Legislators: One aspect about state budget is clear: Do not expect much help from Bobby Jindal _lowres

Louisiana Gov. Bobby Jindal addresses the opening session of the Louisiana State Legislature in Baton Rouge, La., Monday, April 13, 2015. (AP Photo/Gerald Herbert, Pool)

In naming her 1997 memoir “Wait Till Next Year,” historian Doris Kearns Goodwin aptly summarized what it was like to be a Brooklyn Dodgers fan, an allegiance that forced her to think of victory as something in the distance, never near at hand.

“Wait Until Next Year” might also describe Louisiana’s transportation policy, which usually has been an exercise in hope deferred.

This year, as in previous years, the Legislature didn’t do much to improve the sorry condition of so many of the state’s roads and bridges.
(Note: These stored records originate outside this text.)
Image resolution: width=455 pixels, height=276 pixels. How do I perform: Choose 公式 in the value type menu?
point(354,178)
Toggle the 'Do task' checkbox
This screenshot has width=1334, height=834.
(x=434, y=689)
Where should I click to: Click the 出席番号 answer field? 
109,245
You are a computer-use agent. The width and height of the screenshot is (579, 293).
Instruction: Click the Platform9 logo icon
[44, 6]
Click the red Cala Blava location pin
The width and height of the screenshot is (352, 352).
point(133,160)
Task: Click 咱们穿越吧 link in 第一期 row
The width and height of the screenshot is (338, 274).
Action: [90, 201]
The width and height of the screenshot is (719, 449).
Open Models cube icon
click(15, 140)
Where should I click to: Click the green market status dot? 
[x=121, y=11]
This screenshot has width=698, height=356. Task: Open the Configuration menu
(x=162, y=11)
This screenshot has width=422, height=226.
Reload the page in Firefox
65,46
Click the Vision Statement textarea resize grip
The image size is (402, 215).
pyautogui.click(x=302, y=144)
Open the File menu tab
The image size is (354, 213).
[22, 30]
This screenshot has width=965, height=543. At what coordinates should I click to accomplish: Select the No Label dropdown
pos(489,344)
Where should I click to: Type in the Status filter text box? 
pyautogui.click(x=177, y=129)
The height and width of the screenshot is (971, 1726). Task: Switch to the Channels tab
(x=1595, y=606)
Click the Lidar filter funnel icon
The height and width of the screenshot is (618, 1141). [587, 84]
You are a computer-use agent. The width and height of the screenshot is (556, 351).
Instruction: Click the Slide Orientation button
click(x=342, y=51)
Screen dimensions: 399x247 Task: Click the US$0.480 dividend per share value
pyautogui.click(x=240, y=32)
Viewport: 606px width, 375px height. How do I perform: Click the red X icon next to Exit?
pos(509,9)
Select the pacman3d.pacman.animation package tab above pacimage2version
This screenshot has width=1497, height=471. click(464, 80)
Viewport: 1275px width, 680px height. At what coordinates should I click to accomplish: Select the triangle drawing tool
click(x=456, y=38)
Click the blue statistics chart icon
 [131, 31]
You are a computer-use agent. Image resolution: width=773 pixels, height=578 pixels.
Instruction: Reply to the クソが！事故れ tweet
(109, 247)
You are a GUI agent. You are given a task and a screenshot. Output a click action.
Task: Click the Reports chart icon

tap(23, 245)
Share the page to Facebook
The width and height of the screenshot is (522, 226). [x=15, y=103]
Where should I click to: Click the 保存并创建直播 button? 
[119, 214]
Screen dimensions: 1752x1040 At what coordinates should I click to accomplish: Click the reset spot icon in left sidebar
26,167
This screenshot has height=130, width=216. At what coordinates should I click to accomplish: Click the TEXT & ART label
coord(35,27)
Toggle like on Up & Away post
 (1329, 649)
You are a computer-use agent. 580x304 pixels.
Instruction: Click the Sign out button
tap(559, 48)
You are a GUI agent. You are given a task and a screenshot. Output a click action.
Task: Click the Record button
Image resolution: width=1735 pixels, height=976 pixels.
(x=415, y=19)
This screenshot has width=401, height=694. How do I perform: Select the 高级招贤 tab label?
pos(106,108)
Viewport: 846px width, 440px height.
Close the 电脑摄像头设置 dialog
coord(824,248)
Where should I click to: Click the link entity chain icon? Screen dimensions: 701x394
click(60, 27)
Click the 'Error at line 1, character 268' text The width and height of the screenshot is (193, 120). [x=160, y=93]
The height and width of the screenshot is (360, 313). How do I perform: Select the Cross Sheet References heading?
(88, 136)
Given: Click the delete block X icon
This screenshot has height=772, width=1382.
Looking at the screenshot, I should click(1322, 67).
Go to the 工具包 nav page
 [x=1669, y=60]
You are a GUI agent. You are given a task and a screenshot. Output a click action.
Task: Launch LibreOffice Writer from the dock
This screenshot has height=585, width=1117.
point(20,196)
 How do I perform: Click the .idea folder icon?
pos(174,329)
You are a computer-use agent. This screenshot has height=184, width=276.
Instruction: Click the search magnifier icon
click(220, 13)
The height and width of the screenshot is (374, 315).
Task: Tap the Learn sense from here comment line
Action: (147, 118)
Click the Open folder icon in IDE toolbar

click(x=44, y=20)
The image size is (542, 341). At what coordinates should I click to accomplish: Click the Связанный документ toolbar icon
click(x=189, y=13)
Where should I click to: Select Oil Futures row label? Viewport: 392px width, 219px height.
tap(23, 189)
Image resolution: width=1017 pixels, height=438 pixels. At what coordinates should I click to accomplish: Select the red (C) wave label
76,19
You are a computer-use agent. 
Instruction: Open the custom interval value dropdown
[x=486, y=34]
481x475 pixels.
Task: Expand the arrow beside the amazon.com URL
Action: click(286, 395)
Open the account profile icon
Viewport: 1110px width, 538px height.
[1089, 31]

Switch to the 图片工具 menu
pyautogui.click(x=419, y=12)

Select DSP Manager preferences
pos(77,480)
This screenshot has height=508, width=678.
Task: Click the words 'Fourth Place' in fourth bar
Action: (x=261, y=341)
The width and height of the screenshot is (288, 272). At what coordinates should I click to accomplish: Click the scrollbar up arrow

Wary of new taxes in an election year, lawmakers this session rejected various measures to raise revenue for basic infrastructure. One of the defeated bills, HB778, would have raised the state sales tax by $7.5 billion over a decade to fund 16 major projects. HB777, which would have raised the gasoline tax by 10 cents per gallon to generate $300 million per year for road and bridge work and other improvements, also got a cold shoulder from lawmakers.

State Rep. J. Rogers Pope, a Denham Springs Republican, said he opposed a 1-cent increase in sales taxes because his constituents believe dollars now meant for roads and highways aren’t being used properly. Roughly $70 million per year is moved from the Transportation Trust Fund to State Police. These kinds of budgetary gimmicks have a long history at the Capitol, but they’ve flourished during the administration of Gov. Bobby Jindal, as he engages in shell-game tactics to shore up state finances without seeking new revenues.

The public should be skeptical of a so-called trust fund in which trust gets such short shrift, and surely the first step in building public support for transportation spending is an honest accounting of how current state tax dollars ostensibly set aside for roads and bridges are being used.

But even when the politically expedient bookkeeping of the state budget is factored in, an undeniable reality looms: State spending on infrastructure simply hasn’t kept pace with the state’s growth. Creating — and selling — a credible plan for addressing Louisiana’s $12 billion backlog in infrastructure needs should be at the top of the to-do list when Louisiana’s next governor takes office in January.

For any prospect of meaningful change on this issue, of course, we’ll have to wait until next year.